## EXERCISE DATA

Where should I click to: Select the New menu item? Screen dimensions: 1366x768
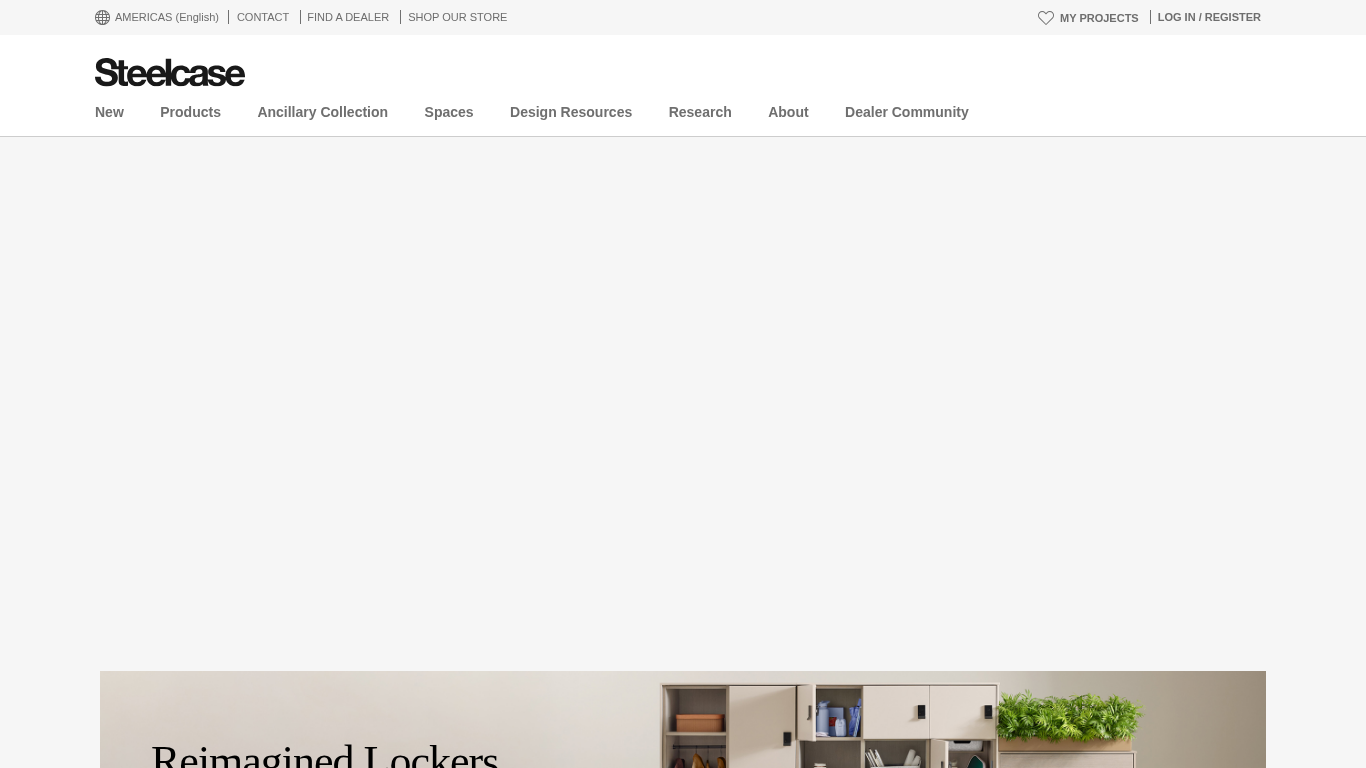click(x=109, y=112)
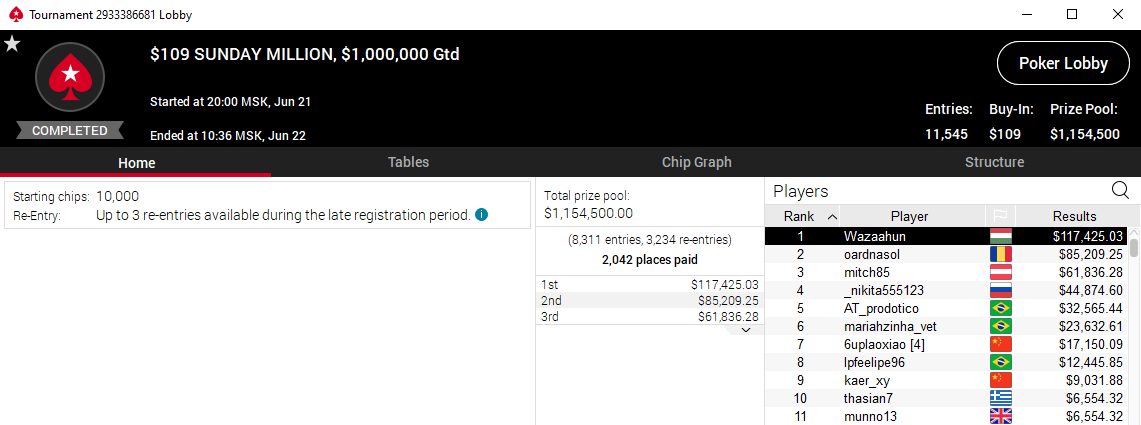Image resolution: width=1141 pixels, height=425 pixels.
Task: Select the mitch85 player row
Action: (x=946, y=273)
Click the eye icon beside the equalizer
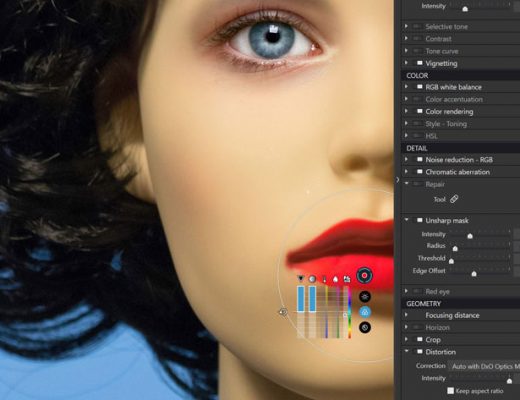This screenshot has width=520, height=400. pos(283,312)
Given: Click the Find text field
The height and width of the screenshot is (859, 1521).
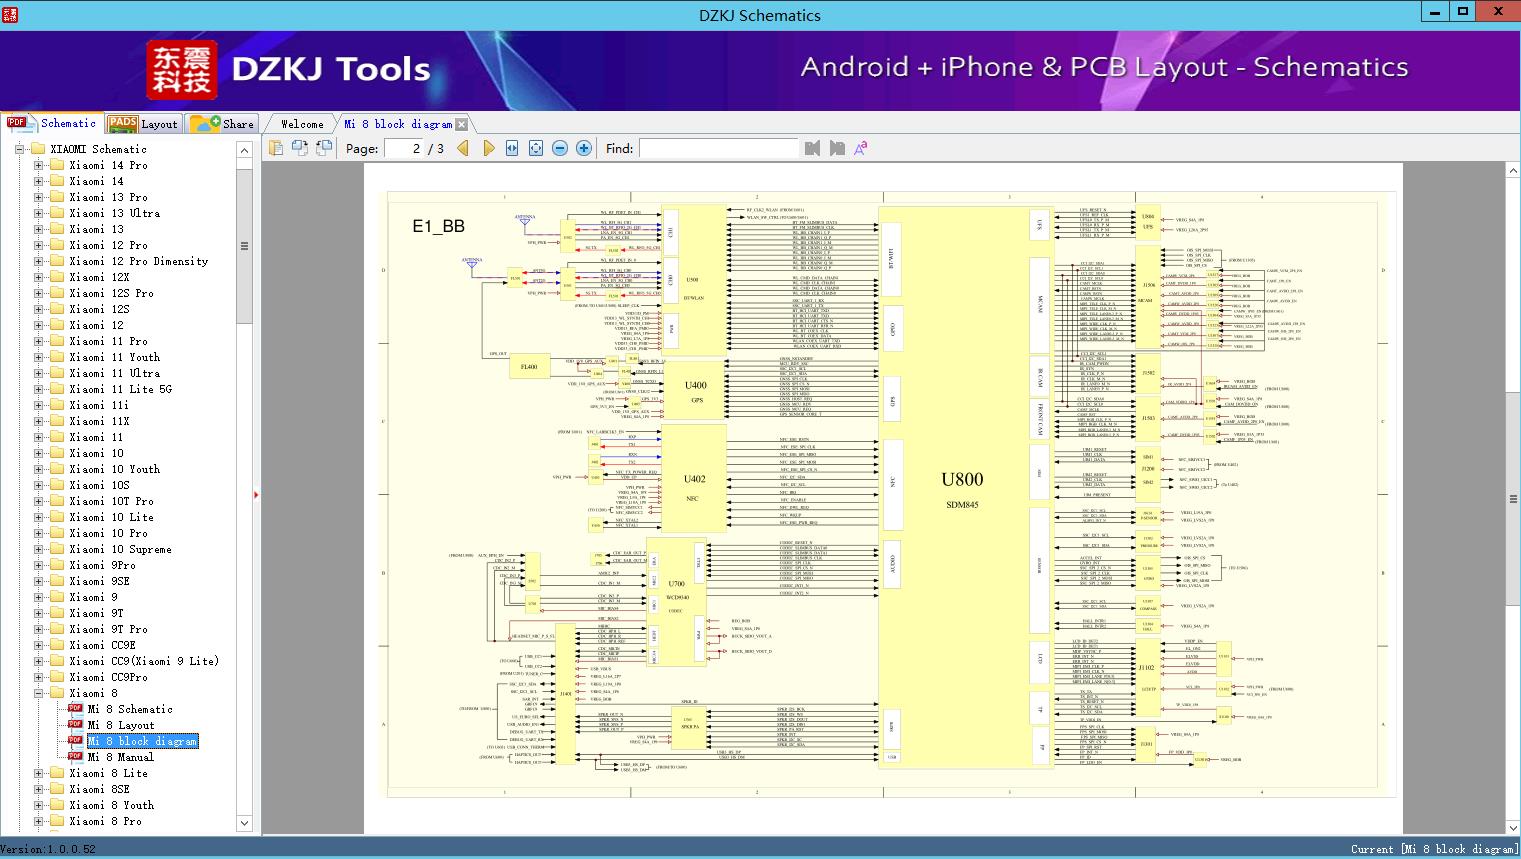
---
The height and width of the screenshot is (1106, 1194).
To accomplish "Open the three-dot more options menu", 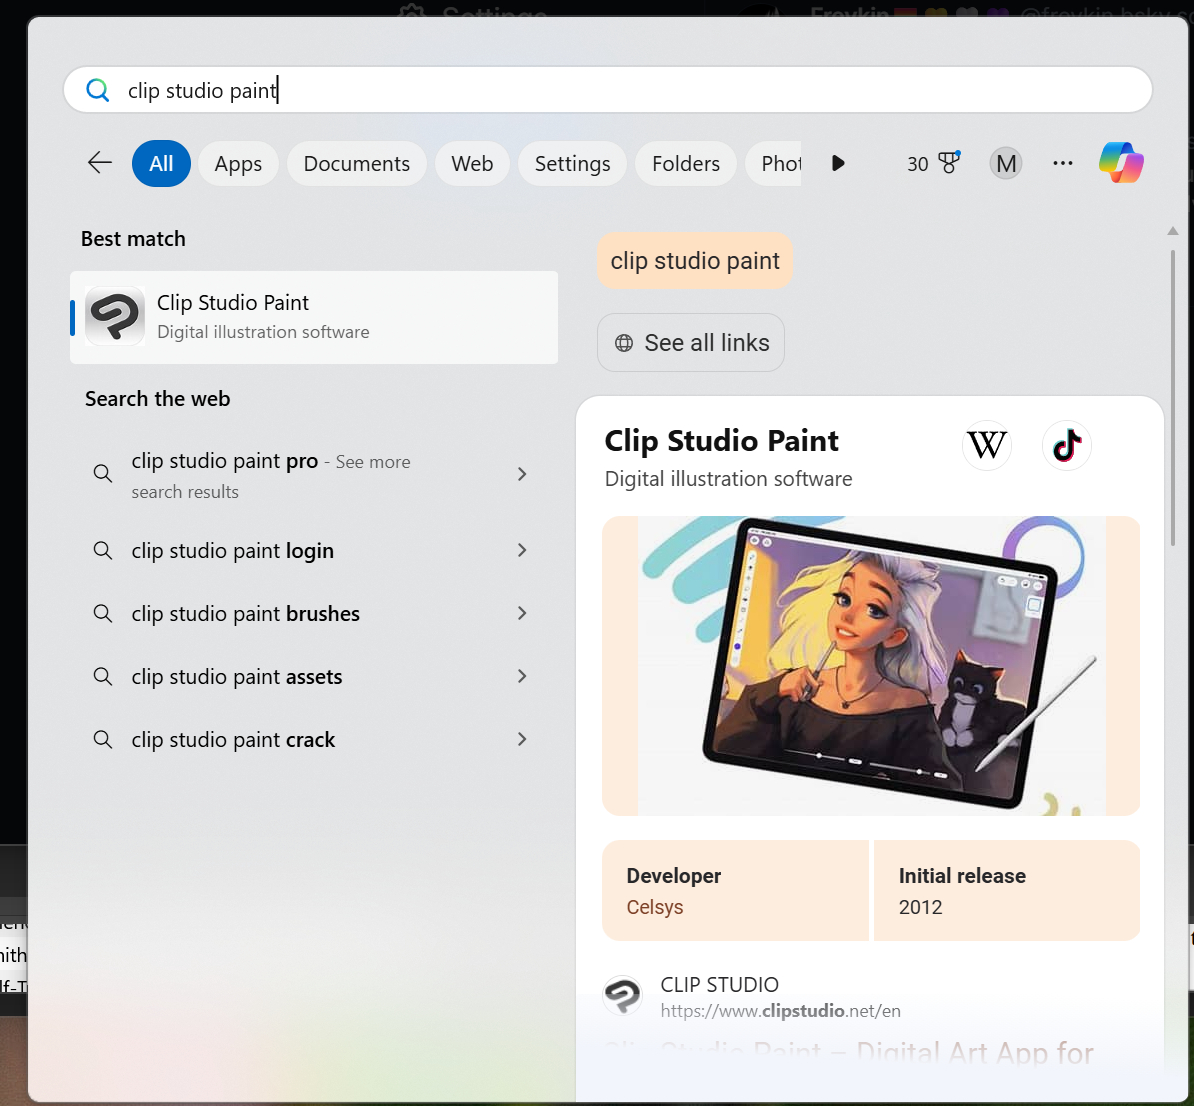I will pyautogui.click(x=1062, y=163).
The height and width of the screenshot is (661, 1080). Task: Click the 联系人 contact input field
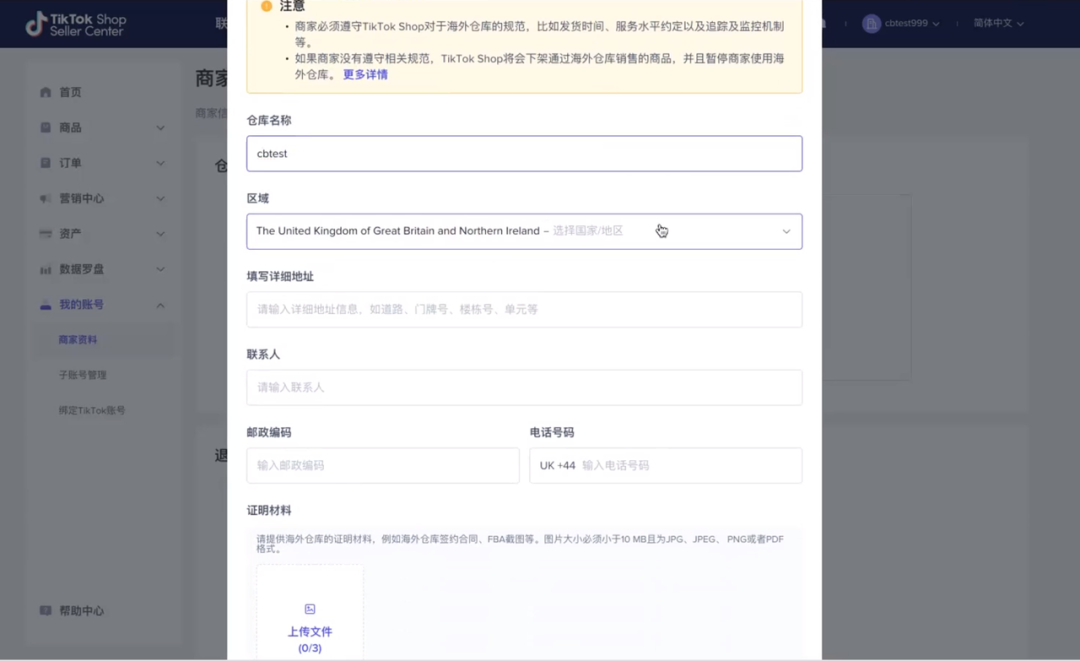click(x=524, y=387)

## WHAT IS EXPECTED
Beginning with the line above that has "Click the eye icon beside the equalizer" and going on through the line that has "The height and width of the screenshot is (859, 1521).", retype every line exactly and add nothing else; drop the pictures.

## EXERCISE RESPONSE
Click the eye icon beside the equalizer
This screenshot has width=520, height=400. pos(283,312)
Given: Click the Find text field
The height and width of the screenshot is (859, 1521).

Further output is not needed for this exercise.